Awareness though GRP’s, Interest through Search, Desire though Content, Social or otherwise.  Each to the job it does most efficiently.

Service Empathy

“Service” in a broad sense is now more a part of Brand than ever.  Some companies in CPG get this, and since a “relationship” or Service is a stretch in their world, are doing a great job reinventing Service for themselves at the point of use – Design and Packaging.  You also often see companies working very hard on Usability, including efforts like re-writing instruction manuals from product speak to user speak.

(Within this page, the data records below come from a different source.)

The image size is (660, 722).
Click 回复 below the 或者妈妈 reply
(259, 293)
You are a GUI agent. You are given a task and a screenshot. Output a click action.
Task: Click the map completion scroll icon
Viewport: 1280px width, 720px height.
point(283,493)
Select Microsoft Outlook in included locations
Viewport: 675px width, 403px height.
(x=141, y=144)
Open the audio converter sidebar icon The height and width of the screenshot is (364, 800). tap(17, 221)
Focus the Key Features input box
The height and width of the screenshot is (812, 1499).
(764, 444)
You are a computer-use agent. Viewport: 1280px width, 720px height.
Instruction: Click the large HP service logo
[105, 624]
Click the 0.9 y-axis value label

The challenge with this Path is Institutional – how to we get Marketing more involved with Design, Usability, and Service?  What kind of people are required?  How are budgets allocated?  For example, if you thought improving Service could deliver more bottom-line impact than increased Awareness, how would you go about shifting Marketing budgets and people towards addressing Service?

Conclusions and Action Steps

Some of you might choose to name the general idea above Integrated Marketing, and that’s fine with me, though to me Integration is simply the executional end of it.  I prefer to think of this approach as the more structured and accountable Strategy known as Relationship Marketing (RM), because RM requires an Interactive plan for all communications, and is very sensitive to Service issues as integral to the Brand.

If you’re the kind of person who is more comfortable with a Strategic Model you can use to build out this idea for your company, see Framework for Engagement.  If you’re more of a Tactical thinker, an executional map I have found useful – online and offline – is to think in terms of Marketing Bands.

Comments on the above?  I’m not really asking you to comment on my solution (RM), though please feel free to.  Rather, I think it would be more helpful to the widest audience to discuss my description of the situation.  Have I managed to integrate all of the chaos going on in Marketing right now in a way that makes sense to you?    Where am I right, wrong, or misdirected?